Поведение ИНС определяется структурой межнейронных связей, весами синаптических входов и величиной порогов нейронов. Даже в небольших сетях, содержащих несколько десятков нейронов, учесть взаимное влияние этих факторов практически невозможно. Поэтому начиная с перцептрона основное внимание создателей ИНС уделялось разработке и совершенствованию методов их обучения. Из-за отсутствия надежной теории обучения эти разработки носили в основном эвристический характер и получили название нейропарадигм. В табл. 3 приведены 10 наиболее известных сегодня нейропарадигм.

Наиболее известные нейропарадигмы Табл.3

Название нейропарадигмы Авторы Год разработки Основные области применения
Адалин, Мадалин B. Widrow 1960 Адаптивные модемы и эквалайзеры в телефонии
Метод адаптивного резонанса G. Carpenter, S. Grossberg 1968 Распознавание образов, особенно если они непривычны для человека (сигналы радара, сонара)
Обратного распространения ошибки (back propagation) P. Werbos, D. Parker, D. Rumelhardt 1974 Синтез речи, адаптивный контроль движения роботов, оценка эфективности капиталовложений
Неокогнитрон K. Fucushima 1978 Распознавание рукописного текста, иероглифов
Карта Кохонена T. Kohonen 1980 Проектирование одной области на другую
Сеть Хопфилда J. Hopfield 1982 Поиск и восстановление данных по их фрагментам
Двусторонняя ассоциативная память B. Kosko 1985 Контекстно-адресованная асcоциативная память
Машина Больцмана J. Hinton, T. Sejnovsky, H. Szu 1985 Распознавание изображений, сигналов радара, сонара
Встречного распространения R. Hecht-Nielsen 1986 Сжатие данных, оценка эфективности капиталовложений

Не останавливаясь на рассмотрении отдельных нейропарадигм (многие из них описаны в книге Ф.Уоссермена), отметим, что их можно разделить на два типа:

-итеративные, следующие правилам модификации веса синапсов, которые предложены в конце 50-х годов биологом Хеббом .

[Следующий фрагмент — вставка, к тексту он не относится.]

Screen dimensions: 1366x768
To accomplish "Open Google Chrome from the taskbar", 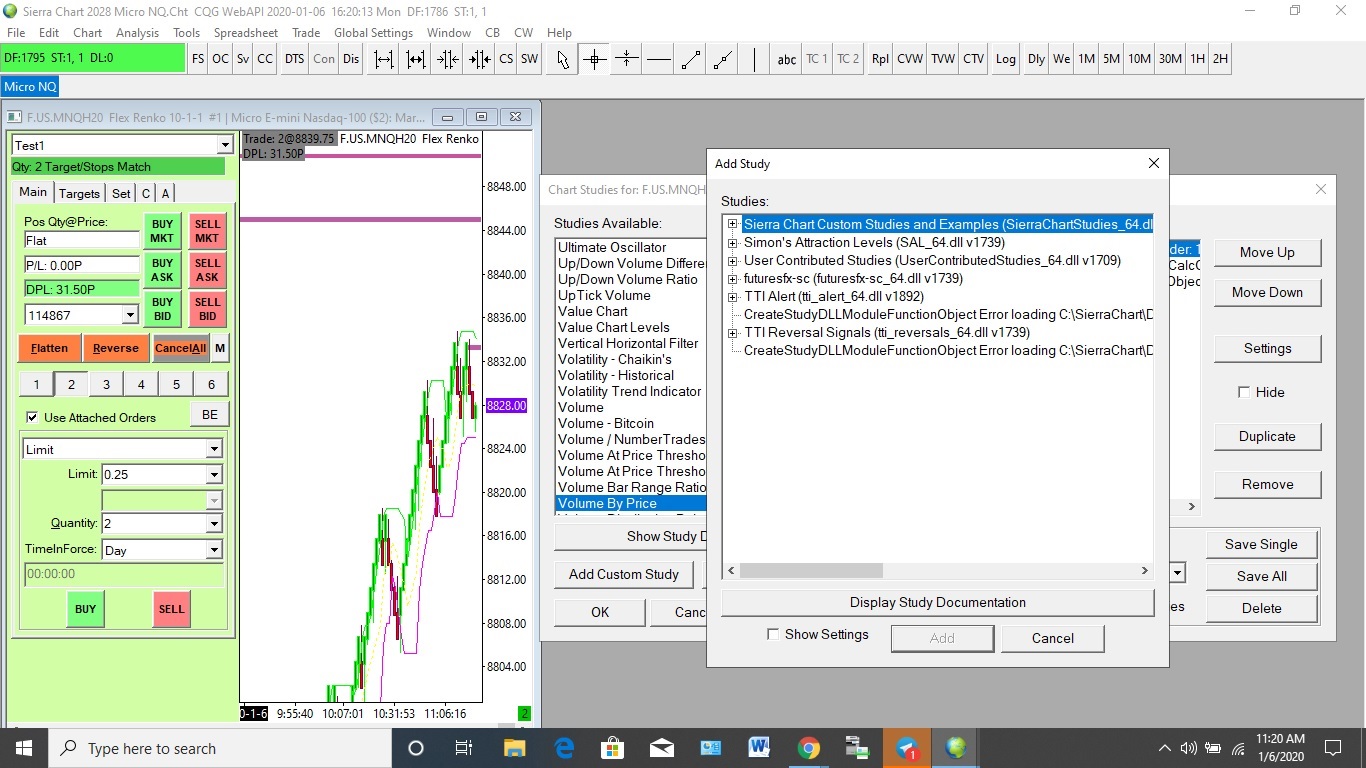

-неитеративные, исходящие из аналогии между нейронной сетью и спиновым стеклом - физической моделью мультистабильной системы (что это такое - будет объяснено чуть ниже).

Итеративные парадигмы

Подавляющее большинство нейропарадигм относится к первому типу. Процесс обучения состоит в коррекции веса межнейронных связей поочередно для каждой запоминаемой пары стимул-реакция. Период, в течение которого выполняются коррекции для всего множества пар, называют эпохой. Процесс обучения может занимать от нескольких десятков до многих тысяч эпох. Перед началом обучения синаптические веса имеют некоторые случайные значения. При вводе запоминаемого стимула появляется определенная реакция нейронов рецепторного слоя. Когда образующаяся волна возбуждения достигает эффекторов, находят величину ошибки - разности между полученным и желаемым значением реакции нейросети. Значение ошибки используется для корректировки веса связей, которая состоит в небольшом (обычно менее 1%) увеличении синаптического веса тех связей, которые усиливают правильные реакции, и уменьшении тех, что способствуют ошибочным.

Данное правило оказывается достаточно эффективным для простейших нейросетей, не содержащих скрытых нейронов (элементарный перцептрон, Адалин). Однако такие нейросети способны распознавать лишь узкий класс линейно разделимых стимулов.